**Work task:** Nothing outside the range is wanted. Repeat exactly the lines below from the one with "You are a computer-use agent. The height" through the one with "You are a computer-use agent. Viewport: 640px".

Top of Data for this task

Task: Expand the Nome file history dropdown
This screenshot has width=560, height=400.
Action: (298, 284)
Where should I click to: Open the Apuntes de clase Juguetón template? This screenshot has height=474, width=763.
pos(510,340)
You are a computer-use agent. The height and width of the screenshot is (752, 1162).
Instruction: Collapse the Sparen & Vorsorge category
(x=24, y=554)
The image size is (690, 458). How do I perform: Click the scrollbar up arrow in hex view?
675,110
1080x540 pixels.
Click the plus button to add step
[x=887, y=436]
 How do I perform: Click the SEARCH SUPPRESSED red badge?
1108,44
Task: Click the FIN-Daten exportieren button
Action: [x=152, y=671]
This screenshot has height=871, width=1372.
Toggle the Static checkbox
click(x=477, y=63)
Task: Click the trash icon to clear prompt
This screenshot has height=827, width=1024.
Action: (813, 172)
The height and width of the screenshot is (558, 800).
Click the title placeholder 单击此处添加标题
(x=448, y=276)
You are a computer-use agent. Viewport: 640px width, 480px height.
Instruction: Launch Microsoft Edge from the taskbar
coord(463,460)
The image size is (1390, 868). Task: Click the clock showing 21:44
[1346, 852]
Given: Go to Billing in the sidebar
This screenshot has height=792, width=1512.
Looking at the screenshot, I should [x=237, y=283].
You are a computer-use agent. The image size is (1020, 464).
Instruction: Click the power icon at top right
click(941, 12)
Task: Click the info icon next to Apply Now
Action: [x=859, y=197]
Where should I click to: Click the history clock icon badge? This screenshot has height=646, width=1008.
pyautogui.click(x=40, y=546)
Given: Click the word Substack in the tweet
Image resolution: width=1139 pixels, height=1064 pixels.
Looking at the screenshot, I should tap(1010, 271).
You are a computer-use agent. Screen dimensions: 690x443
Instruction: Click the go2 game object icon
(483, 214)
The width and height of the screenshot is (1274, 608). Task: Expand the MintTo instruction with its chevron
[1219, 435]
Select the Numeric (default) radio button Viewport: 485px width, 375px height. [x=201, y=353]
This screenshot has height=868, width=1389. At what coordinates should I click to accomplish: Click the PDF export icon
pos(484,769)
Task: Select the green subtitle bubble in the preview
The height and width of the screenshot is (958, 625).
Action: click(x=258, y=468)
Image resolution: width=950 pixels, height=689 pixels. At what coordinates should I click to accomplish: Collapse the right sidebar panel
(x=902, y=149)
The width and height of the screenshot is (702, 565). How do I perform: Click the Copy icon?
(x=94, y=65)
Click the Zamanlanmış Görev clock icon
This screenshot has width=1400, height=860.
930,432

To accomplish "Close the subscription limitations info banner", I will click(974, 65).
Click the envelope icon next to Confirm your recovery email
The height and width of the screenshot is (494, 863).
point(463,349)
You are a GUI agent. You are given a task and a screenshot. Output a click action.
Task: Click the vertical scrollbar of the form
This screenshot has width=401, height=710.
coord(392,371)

Bottom of Data for this task

**Response area:**
You are a computer-use agent. The height and width of the screenshot is (752, 1162).
Instruction: Collapse the Sparen & Vorsorge category
(x=24, y=554)
The image size is (690, 458). How do I perform: Click the scrollbar up arrow in hex view?
675,110
1080x540 pixels.
Click the plus button to add step
[x=887, y=436]
 How do I perform: Click the SEARCH SUPPRESSED red badge?
1108,44
Task: Click the FIN-Daten exportieren button
Action: [x=152, y=671]
This screenshot has height=871, width=1372.
Toggle the Static checkbox
click(x=477, y=63)
Task: Click the trash icon to clear prompt
This screenshot has height=827, width=1024.
Action: (813, 172)
The height and width of the screenshot is (558, 800).
Click the title placeholder 单击此处添加标题
(x=448, y=276)
You are a computer-use agent. Viewport: 640px width, 480px height.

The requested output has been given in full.